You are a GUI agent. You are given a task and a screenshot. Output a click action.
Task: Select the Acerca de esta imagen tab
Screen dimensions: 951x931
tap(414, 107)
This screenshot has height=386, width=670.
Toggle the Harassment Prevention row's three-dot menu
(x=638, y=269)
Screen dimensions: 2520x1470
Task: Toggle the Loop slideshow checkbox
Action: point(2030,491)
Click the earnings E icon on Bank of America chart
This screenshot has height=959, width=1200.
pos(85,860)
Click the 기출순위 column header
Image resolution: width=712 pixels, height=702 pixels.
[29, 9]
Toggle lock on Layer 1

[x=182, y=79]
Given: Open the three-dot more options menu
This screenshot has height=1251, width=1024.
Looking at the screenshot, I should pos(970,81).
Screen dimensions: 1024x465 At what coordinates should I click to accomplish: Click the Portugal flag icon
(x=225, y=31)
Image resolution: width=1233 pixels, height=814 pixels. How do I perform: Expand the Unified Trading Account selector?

TASK: Transcribe the records from their first line. Stop after the line with "Click the 기출순위 column header", including it.

RESPONSE BELOW:
You are a GUI agent. You are given a task and a screenshot. Output a click action.
Task: Select the Acerca de esta imagen tab
Screen dimensions: 951x931
tap(414, 107)
This screenshot has height=386, width=670.
Toggle the Harassment Prevention row's three-dot menu
(x=638, y=269)
Screen dimensions: 2520x1470
Task: Toggle the Loop slideshow checkbox
Action: point(2030,491)
Click the earnings E icon on Bank of America chart
This screenshot has height=959, width=1200.
pos(85,860)
Click the 기출순위 column header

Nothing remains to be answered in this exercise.